**Text shown:**
▼
Spec Kitty

└─ kitty-specs
   └─ Orchestrator End-to-End Testing Suite

Mission Run:

📚 Docs ↗

Work Packages: Orchestrator End-to-End Testing Suite

Inputs: Design documents from /kitty-specs/021-orchestrator-end-to-end-testing-suite/ Prerequisites: plan.md (required), spec.md (user stories), data-model.md

Tests: This feature IS a testing infrastructure - all test files are production code.

Organization: Fine-grained subtasks (Txxx) roll up into work packages (WPxx). Each work package must be independently deliverable and testable.

Prompt Files: Each work package references a matching prompt file in /tasks/ generated by /spec-kitty.tasks.

Subtask Format: `[Txxx] [P?] Description`

[P] indicates the subtask can proceed in parallel (different files/components).
Include precise file paths or modules.

Work Package WP01: Test Utilities Foundation (Priority: P0)

Goal: Create the core test utilities module with agent availability detection. Independent Test: AgentAvailability dataclass can detect and probe agents. Prompt: tasks/WP01-test-utilities-foundation.md Estimated Size: ~350 lines

Included Subtasks

✅ T001 Create src/specify_cli/orchestrator/testing/__init__.py module structure
✅ T002 Implement AgentAvailability dataclass in availability.py
✅ T003 Implement is_installed check using existing agent invoker registry
✅ T004 Implement probe() method for auth verification (lightweight API call)
▲
**Jobs:**
1 > On the orchestrator testing page, what is the estimated size of work package WP01?
2 > Please carry the orchestrator testing page further from its last line.
The records come from a separate source.

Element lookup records
▼
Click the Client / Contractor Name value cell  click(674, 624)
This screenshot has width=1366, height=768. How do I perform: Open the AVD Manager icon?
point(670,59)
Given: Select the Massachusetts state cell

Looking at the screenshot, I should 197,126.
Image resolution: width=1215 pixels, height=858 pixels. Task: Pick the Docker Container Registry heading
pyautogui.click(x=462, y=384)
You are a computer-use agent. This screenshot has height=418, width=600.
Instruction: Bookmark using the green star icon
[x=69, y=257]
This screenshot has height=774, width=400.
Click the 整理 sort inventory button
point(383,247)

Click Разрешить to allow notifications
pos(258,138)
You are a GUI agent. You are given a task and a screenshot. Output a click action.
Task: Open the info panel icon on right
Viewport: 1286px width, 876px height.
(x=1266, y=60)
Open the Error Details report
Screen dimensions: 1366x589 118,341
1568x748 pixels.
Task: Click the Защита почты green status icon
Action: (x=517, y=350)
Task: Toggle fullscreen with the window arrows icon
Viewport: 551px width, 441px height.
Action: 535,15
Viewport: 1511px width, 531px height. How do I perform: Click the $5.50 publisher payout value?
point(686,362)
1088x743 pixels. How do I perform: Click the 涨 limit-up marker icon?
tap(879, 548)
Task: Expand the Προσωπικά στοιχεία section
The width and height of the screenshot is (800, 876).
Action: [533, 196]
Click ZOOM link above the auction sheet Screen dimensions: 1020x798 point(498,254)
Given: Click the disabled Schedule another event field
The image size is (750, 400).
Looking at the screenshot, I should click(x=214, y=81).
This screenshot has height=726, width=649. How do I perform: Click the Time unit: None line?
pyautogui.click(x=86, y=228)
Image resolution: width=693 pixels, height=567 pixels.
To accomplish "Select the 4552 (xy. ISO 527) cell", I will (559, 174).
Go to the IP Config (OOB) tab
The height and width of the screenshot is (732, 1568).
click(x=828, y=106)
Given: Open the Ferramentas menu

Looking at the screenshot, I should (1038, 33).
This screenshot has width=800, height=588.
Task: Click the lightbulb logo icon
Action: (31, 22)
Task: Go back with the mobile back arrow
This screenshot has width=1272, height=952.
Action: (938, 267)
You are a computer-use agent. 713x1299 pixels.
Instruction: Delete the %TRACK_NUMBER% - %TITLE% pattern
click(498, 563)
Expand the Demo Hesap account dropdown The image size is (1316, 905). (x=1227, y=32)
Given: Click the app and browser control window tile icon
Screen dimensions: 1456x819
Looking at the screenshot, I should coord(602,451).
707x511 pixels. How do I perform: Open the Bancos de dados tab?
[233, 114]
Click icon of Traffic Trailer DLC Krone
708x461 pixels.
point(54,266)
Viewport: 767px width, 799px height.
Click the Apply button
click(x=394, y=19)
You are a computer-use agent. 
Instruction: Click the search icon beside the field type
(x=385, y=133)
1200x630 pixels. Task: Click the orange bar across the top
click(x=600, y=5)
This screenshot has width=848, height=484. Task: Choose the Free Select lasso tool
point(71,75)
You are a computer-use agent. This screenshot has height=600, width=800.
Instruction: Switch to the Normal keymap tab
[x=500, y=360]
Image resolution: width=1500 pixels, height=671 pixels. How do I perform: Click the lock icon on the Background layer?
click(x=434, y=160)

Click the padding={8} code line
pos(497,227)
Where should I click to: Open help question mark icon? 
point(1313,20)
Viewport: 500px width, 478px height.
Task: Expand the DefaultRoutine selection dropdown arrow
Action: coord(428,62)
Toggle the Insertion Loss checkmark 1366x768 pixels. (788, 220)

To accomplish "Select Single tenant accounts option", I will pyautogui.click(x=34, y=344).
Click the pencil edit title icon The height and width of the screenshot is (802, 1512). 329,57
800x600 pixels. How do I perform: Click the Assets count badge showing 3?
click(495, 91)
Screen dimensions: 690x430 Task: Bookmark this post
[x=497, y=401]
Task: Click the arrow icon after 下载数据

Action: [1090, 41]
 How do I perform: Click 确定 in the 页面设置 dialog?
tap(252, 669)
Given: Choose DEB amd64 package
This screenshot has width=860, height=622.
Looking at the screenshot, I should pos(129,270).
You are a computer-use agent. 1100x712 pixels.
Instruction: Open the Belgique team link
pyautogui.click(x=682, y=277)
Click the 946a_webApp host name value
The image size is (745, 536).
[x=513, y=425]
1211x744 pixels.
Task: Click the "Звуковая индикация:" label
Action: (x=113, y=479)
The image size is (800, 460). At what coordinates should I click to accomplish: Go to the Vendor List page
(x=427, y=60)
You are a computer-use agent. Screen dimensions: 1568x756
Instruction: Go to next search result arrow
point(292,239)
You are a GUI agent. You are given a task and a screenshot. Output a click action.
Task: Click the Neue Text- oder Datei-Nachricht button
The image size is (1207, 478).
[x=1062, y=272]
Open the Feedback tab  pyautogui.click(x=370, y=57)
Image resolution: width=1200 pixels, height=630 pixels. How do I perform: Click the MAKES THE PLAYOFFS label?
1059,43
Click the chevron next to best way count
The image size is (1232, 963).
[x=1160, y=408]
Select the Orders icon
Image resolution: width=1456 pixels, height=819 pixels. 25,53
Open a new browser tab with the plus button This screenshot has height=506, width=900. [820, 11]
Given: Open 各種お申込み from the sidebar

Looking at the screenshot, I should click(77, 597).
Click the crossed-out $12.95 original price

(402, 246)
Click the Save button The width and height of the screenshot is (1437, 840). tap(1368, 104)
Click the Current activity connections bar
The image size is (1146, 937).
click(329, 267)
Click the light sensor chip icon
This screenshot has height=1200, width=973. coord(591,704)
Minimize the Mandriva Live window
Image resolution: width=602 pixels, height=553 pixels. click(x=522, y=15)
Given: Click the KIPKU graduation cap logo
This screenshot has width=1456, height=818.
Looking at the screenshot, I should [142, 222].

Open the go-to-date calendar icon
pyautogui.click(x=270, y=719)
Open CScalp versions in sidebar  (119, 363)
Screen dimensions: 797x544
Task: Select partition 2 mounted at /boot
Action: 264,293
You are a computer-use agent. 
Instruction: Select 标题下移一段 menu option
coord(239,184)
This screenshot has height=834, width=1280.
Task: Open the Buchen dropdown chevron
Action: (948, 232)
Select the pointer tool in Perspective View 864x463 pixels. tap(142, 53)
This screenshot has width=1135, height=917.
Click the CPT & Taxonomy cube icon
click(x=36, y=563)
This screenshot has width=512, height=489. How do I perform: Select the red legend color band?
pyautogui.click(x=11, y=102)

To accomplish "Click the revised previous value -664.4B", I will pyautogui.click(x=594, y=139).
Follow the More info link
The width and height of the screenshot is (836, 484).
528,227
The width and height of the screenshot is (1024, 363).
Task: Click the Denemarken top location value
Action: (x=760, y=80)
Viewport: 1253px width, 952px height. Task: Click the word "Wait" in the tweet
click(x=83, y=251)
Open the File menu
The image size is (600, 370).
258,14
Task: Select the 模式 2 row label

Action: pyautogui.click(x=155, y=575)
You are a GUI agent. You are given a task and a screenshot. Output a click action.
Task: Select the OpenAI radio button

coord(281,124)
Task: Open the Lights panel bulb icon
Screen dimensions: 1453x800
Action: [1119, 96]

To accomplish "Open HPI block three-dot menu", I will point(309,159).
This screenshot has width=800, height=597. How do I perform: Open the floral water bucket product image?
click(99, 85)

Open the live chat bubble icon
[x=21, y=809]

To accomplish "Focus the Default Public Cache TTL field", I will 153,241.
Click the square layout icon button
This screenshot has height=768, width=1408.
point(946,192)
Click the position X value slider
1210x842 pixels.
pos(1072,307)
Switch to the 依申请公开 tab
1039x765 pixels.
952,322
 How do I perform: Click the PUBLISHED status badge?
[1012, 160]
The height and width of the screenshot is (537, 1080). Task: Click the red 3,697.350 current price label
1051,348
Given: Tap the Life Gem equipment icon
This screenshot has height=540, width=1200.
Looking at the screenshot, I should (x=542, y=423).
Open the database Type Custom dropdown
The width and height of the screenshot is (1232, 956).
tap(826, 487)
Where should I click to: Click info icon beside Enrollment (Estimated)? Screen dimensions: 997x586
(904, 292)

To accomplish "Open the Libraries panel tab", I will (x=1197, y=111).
▲
**Responses to the tasks:**
1 > About 350 lines.

2 >
✅ T005 Implement detect_all_agents() function with tier categorization

Implementation Notes

Reuse existing agent invoker detection from src/specify_cli/orchestrator/agents/__init__.py
Each agent's probe() should timeout at 10 seconds
Cache detection results at module level for session duration

Parallel Opportunities

T002 (dataclass) can be written first; T003-T005 can then proceed in parallel

Dependencies

None (foundation package)

Risks & Mitigations

Agent probes might be slow → use 10s timeout per agent
Some agents may not have probe capability → graceful fallback to install-only check

Work Package WP02: Test Path Selection (Priority: P0)

Goal: Implement the test path model that selects 1-agent, 2-agent, or 3+-agent paths based on availability. Independent Test: TestPath correctly assigns agents based on availability count. Prompt: tasks/WP02-test-path-selection.md Estimated Size: ~280 lines

Included Subtasks

✅ T006 Implement TestPath dataclass in paths.py
✅ T007 Implement path selection logic based on agent count
✅ T008 Implement agent assignment (implementation, review, fallback)
✅ T009 Add select_test_path() function with caching

Implementation Notes

Path selection: 1 agent → 1-agent, 2 agents → 2-agent, 3+ agents → 3+-agent
Assignment: First agent for impl, second for review, third for fallback
Cache the selected path per test session

Parallel Opportunities

T006 must complete first; T007-T009 can then proceed together

Dependencies

Depends on WP01 (needs detect_all_agents())

Risks & Mitigations

Agent order might vary → use consistent sorting by agent_id

Work Package WP03: Fixture Data Structures (Priority: P0)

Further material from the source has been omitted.